■ Task instructions ■
[1] Answer these from the Panhandler post:
(a) What name did the man in front of the writer give for the writer?
(b) For how long did the writer ignore that man?
(c) Which city does the post say needs the water?
[2] Decide whether each statement agrees with the Panhandler post. Answer yes or no, and quote the words that decide it.
(a) The writer already knew the man who used the nickname.
(b) Moving the mouse out of the editor brings everything back into view.
(c) The suggested cave is in the Rocky Mountains.

■ Text block ■
——
Jus Saying — Wednesday Hubris From The Oklahoma Panhandler

The guy in front of me orders, and then when finished looks at me, and flatly states to the girl, his name is "The Mouth From The South.” Now I did not actually know this person, and found this to be offensive. Instead of nailing him, I took it in stride, and proceeded to ignore him the rest of the evening. It seems to me that people are too quick with the name calling these days.

Enable distraction-free writing mode, and everything surrounding the editor will fade away when you start typing. Move your mouse out of the editor to reveal everything again.  Or you could move into a cave somewhere in The Sierra Nevada’s and eat granola bars until the drought is over.  Flush hard, Bakersfield needs the water.
——
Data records
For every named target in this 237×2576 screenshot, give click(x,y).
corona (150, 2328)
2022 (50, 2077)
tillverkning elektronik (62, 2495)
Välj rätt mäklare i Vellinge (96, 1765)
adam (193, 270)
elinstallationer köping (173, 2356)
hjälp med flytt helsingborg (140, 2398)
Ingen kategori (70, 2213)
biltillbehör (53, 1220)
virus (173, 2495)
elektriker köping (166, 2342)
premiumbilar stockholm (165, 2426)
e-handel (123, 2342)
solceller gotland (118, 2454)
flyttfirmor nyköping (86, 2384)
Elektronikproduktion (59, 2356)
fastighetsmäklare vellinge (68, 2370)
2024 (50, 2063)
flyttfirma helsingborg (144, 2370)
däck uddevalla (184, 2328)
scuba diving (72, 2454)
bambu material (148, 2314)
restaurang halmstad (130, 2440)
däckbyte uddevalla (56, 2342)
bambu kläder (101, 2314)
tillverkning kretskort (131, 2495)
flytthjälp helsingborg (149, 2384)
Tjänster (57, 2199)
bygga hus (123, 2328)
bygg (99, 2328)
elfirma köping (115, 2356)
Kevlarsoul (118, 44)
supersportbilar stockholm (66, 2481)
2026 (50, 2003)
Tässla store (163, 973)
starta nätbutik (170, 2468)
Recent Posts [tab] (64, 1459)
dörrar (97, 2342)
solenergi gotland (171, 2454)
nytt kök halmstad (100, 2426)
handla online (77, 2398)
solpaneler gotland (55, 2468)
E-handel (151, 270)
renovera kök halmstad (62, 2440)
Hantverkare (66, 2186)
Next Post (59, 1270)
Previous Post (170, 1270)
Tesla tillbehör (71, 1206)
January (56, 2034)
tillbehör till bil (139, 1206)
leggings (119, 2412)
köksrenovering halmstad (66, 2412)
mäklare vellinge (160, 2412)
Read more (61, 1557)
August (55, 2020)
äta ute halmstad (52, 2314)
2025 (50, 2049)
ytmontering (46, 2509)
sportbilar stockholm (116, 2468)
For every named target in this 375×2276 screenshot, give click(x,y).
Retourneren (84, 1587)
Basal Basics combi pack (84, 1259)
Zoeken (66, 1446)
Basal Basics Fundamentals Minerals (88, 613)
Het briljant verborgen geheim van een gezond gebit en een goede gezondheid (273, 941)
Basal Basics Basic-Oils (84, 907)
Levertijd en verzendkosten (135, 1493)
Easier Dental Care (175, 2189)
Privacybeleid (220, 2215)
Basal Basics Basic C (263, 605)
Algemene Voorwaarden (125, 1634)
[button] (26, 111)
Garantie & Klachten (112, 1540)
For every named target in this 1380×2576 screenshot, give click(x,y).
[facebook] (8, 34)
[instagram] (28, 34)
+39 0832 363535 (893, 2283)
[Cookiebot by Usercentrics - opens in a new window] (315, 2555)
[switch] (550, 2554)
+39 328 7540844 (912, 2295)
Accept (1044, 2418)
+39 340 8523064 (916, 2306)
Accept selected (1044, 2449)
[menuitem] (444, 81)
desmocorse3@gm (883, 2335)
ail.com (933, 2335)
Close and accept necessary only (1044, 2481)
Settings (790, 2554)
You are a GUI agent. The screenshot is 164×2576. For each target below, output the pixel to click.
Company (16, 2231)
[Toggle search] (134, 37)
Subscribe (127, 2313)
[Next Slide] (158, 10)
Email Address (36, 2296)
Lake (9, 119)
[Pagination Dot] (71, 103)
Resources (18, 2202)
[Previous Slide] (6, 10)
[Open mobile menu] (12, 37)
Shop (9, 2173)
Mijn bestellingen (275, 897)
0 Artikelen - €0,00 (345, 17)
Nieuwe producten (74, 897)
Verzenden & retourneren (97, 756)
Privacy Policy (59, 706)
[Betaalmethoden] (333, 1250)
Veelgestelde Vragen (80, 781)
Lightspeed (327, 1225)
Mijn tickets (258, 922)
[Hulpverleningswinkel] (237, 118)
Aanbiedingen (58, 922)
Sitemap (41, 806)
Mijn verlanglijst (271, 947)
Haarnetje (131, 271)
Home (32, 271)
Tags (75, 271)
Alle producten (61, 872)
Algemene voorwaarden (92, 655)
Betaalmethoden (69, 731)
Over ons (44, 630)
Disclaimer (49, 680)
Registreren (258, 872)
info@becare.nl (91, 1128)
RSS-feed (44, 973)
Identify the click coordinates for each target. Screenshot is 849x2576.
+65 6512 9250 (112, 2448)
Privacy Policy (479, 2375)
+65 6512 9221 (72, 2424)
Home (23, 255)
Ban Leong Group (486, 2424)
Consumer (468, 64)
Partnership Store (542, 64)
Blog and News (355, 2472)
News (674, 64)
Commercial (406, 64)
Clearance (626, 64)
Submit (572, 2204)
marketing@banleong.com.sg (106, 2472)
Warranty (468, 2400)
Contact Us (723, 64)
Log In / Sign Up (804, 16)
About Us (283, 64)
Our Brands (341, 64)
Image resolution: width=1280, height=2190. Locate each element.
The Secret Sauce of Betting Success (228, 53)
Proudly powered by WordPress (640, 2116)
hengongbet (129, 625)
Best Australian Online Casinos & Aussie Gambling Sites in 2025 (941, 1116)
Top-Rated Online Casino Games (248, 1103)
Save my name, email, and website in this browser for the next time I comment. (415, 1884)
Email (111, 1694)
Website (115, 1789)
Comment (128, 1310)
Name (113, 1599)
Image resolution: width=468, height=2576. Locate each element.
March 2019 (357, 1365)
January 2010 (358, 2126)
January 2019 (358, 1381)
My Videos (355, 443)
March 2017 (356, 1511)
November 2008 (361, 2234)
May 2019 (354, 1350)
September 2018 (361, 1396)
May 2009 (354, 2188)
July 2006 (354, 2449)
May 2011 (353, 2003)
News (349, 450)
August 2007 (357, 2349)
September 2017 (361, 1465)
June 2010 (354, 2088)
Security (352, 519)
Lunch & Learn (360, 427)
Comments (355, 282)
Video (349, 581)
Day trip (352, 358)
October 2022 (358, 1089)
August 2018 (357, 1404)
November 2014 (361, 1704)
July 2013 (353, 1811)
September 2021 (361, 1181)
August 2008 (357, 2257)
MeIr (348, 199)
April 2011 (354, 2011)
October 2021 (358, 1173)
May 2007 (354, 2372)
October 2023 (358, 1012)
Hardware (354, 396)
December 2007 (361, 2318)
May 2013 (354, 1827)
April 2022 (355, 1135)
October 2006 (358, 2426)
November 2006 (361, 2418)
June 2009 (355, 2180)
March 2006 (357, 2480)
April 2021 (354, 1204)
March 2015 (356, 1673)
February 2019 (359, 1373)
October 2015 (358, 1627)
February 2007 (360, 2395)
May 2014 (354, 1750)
——
■ Task answers ■
[1]
(a) "The Mouth From The South."
(b) For the rest of the evening.
(c) Bakersfield.

[2]
(a) No: "Now I did not actually know this person"
(b) Yes: "Move your mouse out of the editor to reveal everything again."
(c) No: "move into a cave somewhere in The Sierra Nevada’s"